Exercise details:
Restate the listing word for word. Stop at the line that holds "Contact (1210, 2242)", include it, and leave out all pictures.
Start of Supplied material
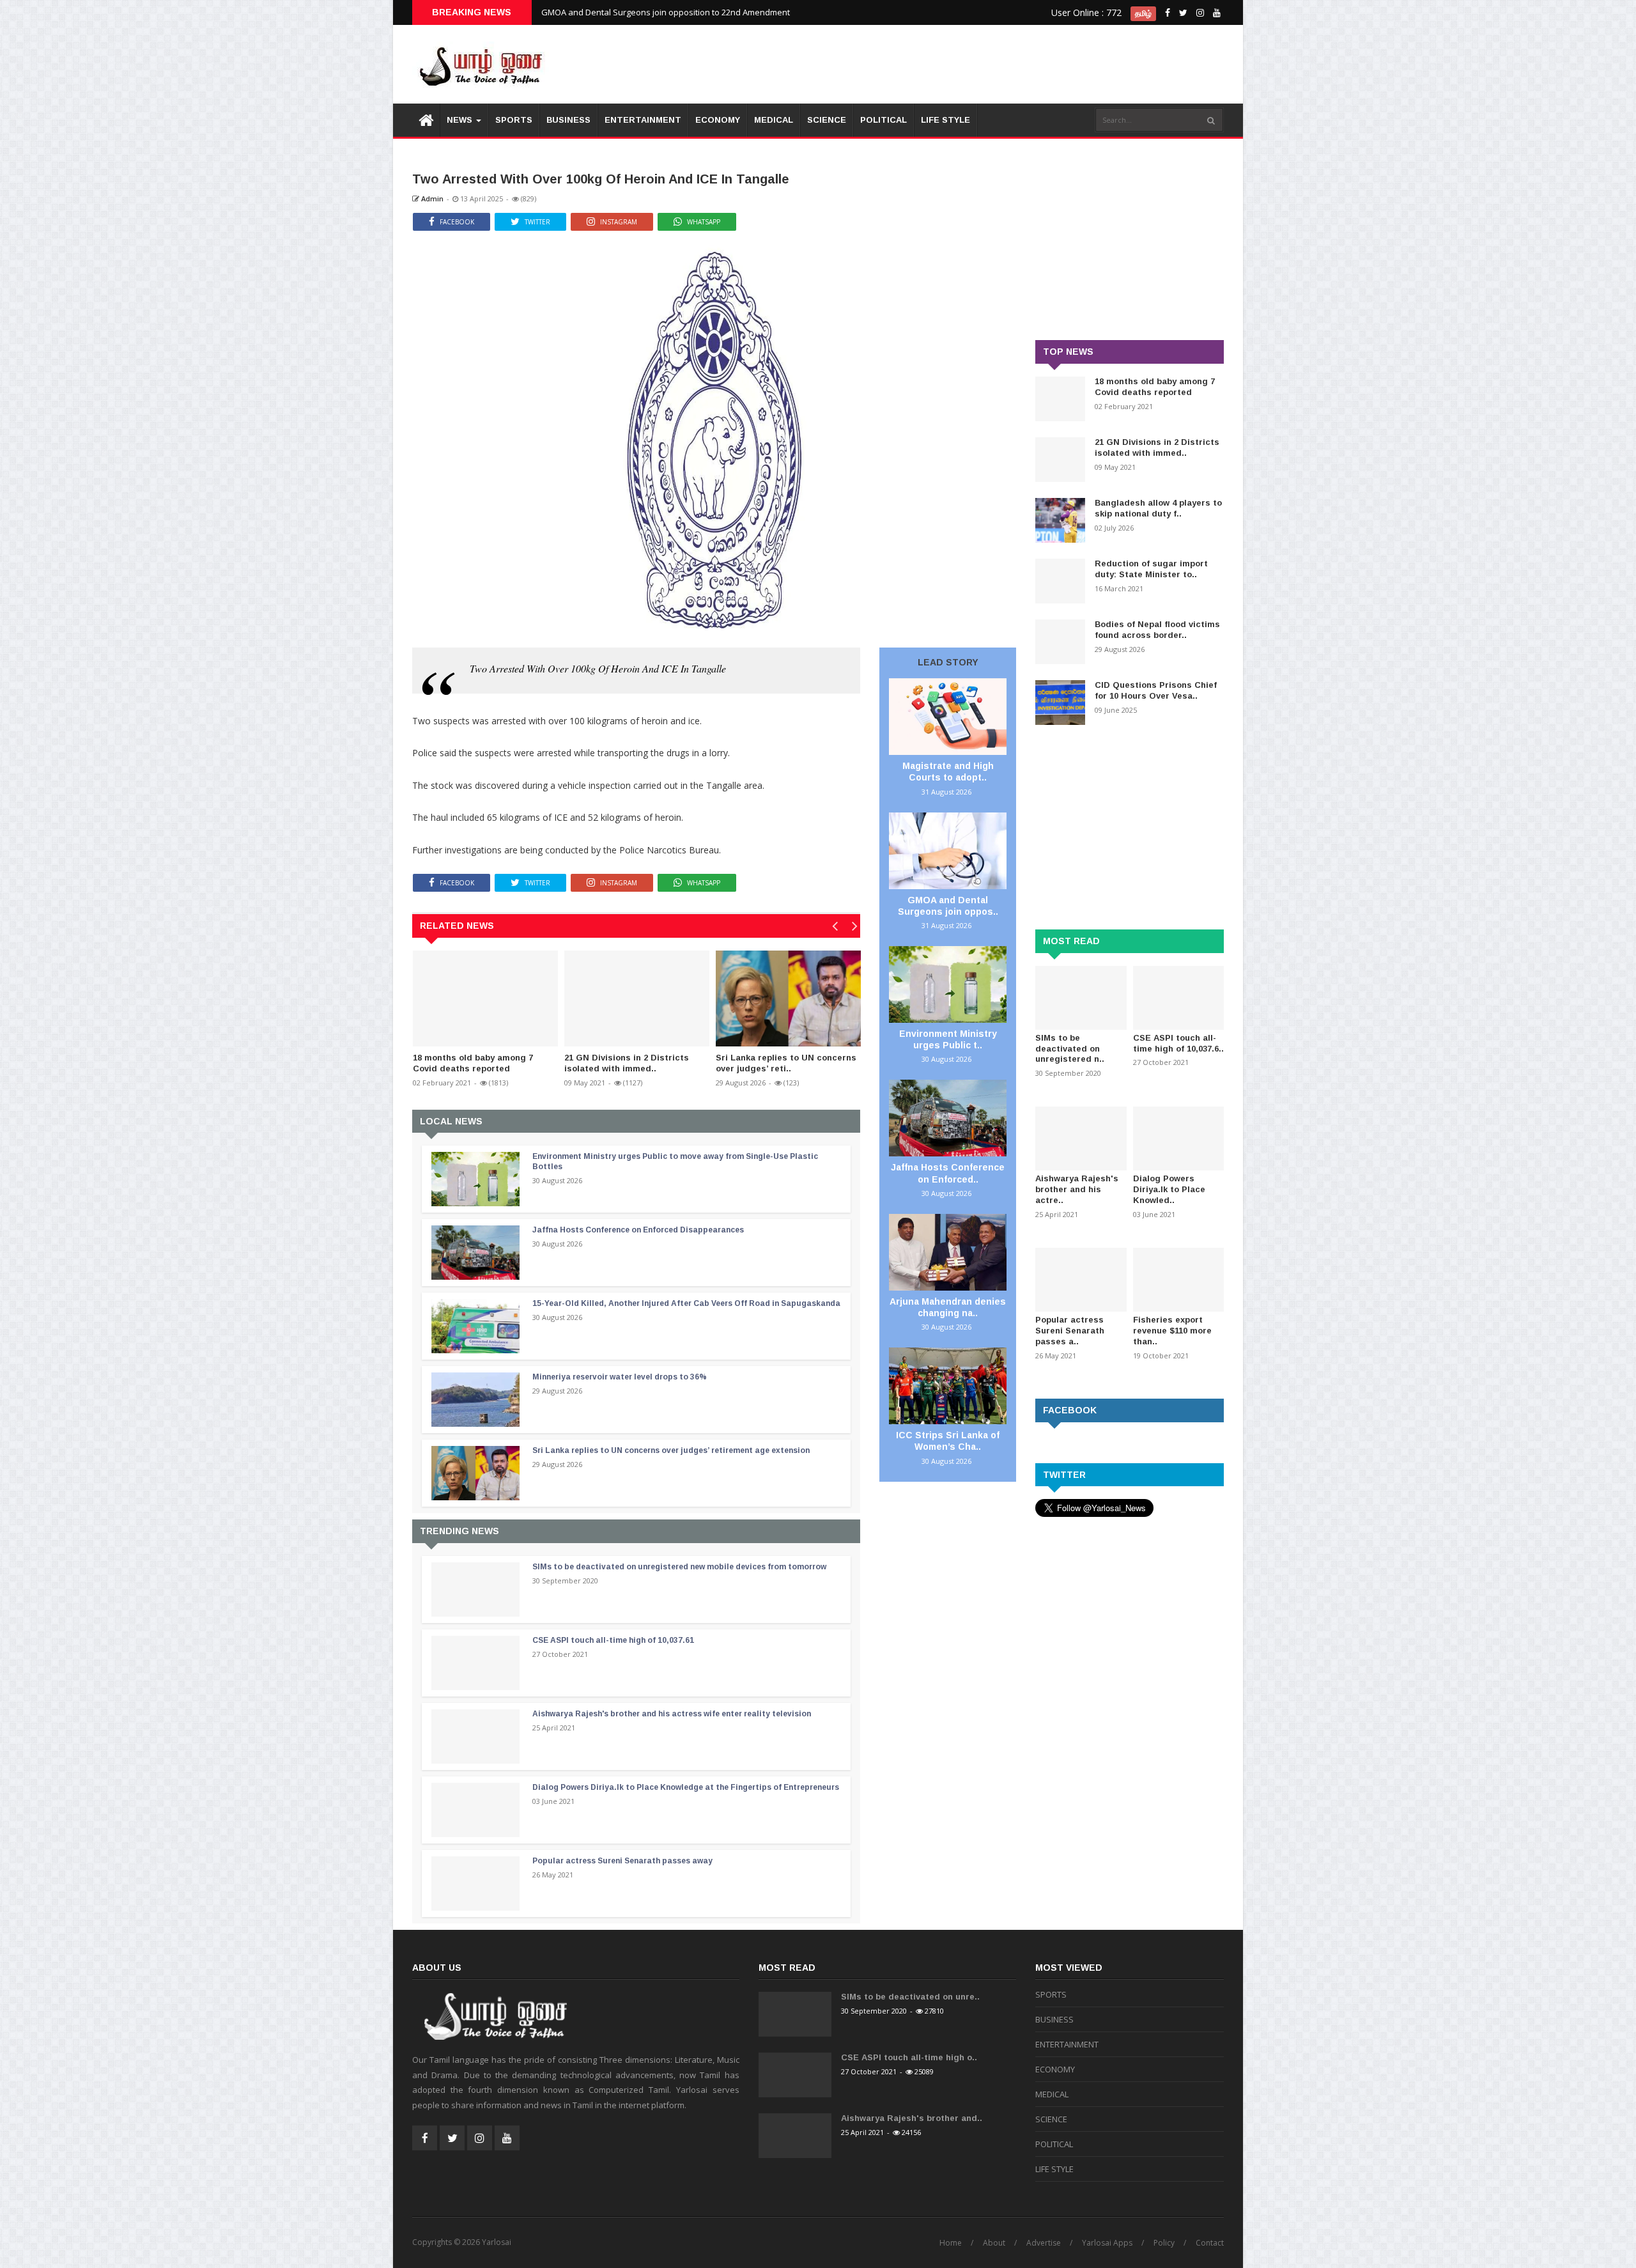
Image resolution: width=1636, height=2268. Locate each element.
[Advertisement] (991, 64)
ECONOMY (717, 120)
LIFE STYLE (945, 120)
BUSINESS (568, 120)
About (994, 2242)
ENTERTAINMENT (643, 120)
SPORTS (513, 120)
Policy (1164, 2242)
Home (950, 2242)
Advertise (1043, 2242)
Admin (431, 198)
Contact (1210, 2242)
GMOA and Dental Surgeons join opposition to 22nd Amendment (665, 12)
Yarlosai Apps (1107, 2242)
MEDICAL (773, 120)
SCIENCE (826, 120)
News (461, 120)
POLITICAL (883, 120)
End of Supplied material
Result of the exercise:
Image resolution: width=1636, height=2268. Locate each element.
[Advertisement] (991, 64)
ECONOMY (717, 120)
LIFE STYLE (945, 120)
BUSINESS (568, 120)
About (994, 2242)
ENTERTAINMENT (643, 120)
SPORTS (513, 120)
Policy (1164, 2242)
Home (950, 2242)
Advertise (1043, 2242)
Admin (431, 198)
Contact (1210, 2242)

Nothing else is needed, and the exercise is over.